Hopefully with some serious hydration, lots of tea, and much Advil Cold and Sinus (oh, how I love you, wonder drug that can potentially be used to make crystal meth, so I have to buy you from the pharmacy counter now...), I'll be able to keep up the pace this week.
Meanwhile, another teaser! Because I know you guys sooo adore these, yes?! har har.
Short background: my main character, Melika, is narcoleptic. This is right after she hallucinates an old woman on a bus patting her shoulder at her stop:
By the time I’ve climbed off the bus and peeked back at the window where I was seated, the woman has vanished.
A manifestation of my subconscious, my therapist would say. I knew I needed to get off the bus, so I invented the old woman to wake myself up. That’s all.
These shores will swarm with the invisible dead of my tribe.
I don’t remember when I first started to see them. The first time I told anyone, I was eight years old. Before my diagnosis. One night, Mom found me in the kitchen bent over homework. It was 3 in the morning. She sat beside me. “Why don’t you sleep, honey?” she asked. “Are you afraid of the dark?”
I shook my head. “The people don’t come at night.”
She reached out and put her hand over mine, stopping my pencil in mid-stroke. “What people, Melika?” Her black eyes bored into mine, wide lips bent into a frown. I didn’t recognize the expression at the time. But looking back, I realize my mom was terrified.

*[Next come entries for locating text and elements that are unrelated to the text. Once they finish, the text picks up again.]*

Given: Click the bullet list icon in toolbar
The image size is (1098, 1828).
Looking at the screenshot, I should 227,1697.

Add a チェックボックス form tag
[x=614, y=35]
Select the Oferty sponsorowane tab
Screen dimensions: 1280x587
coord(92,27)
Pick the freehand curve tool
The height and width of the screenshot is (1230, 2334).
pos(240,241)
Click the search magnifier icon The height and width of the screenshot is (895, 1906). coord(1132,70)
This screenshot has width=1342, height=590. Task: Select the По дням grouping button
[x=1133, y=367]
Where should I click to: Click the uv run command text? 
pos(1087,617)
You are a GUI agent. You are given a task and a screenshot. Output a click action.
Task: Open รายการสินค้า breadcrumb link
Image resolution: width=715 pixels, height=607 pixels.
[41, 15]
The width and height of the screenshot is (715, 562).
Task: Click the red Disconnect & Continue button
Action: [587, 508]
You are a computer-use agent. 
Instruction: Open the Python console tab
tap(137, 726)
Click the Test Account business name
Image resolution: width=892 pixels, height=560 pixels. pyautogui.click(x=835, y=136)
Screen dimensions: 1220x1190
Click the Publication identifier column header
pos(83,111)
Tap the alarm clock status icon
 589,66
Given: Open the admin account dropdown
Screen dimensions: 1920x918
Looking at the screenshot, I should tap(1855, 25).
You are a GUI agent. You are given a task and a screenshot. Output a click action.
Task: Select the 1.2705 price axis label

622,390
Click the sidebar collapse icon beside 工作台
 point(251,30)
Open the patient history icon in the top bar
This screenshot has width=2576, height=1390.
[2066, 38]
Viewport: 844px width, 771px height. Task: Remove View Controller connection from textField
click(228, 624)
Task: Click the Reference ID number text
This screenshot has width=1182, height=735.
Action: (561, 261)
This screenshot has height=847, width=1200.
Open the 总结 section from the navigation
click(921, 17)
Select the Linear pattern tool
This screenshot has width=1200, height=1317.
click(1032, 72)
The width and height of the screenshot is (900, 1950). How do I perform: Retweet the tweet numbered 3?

“The quiet ones,” I said. I wasn’t able to articulate it, not yet. Still, even at eight years old, I knew nobody else saw these people. Sometimes they’d be people I knew. My grandparents, my old best friend Kayla, who moved to Georgia when I was 7, or anyone who’d been on my mind a lot that year. Freshman year, every quiet one I saw wore Hope Li’s face.
But some were strangers. An old man in the middle of the road Dad was speeding down. A child staring from the windows of a long-abandoned apartment complex. A burly, tattooed motorcycle man weaving through the crowd at my favorite coffee shop.
At times, I have trouble telling them apart from real people. I’ll tug on Paige’s sleeve and point them out. She’ll just laugh and shake her head. “Daydreaming again.”
As I grew older, I learned tricks for spotting them. They’d squeeze through impossibly tight gaps; they’d be hit by a car or run screaming into traffic and no one around me would react. I usually only spot them in the daytime, in public places. And the biggest giveaway of all: they always stare at me. Even downtown, where no one meets your eyes if they can avoid it, the quiet ones smile and incline their heads. Silent acknowledgment that we see each other.
But sometimes it’s still hard to tell reality from imagination.
Very interesting! I'm really curious as to what's going on with this girl.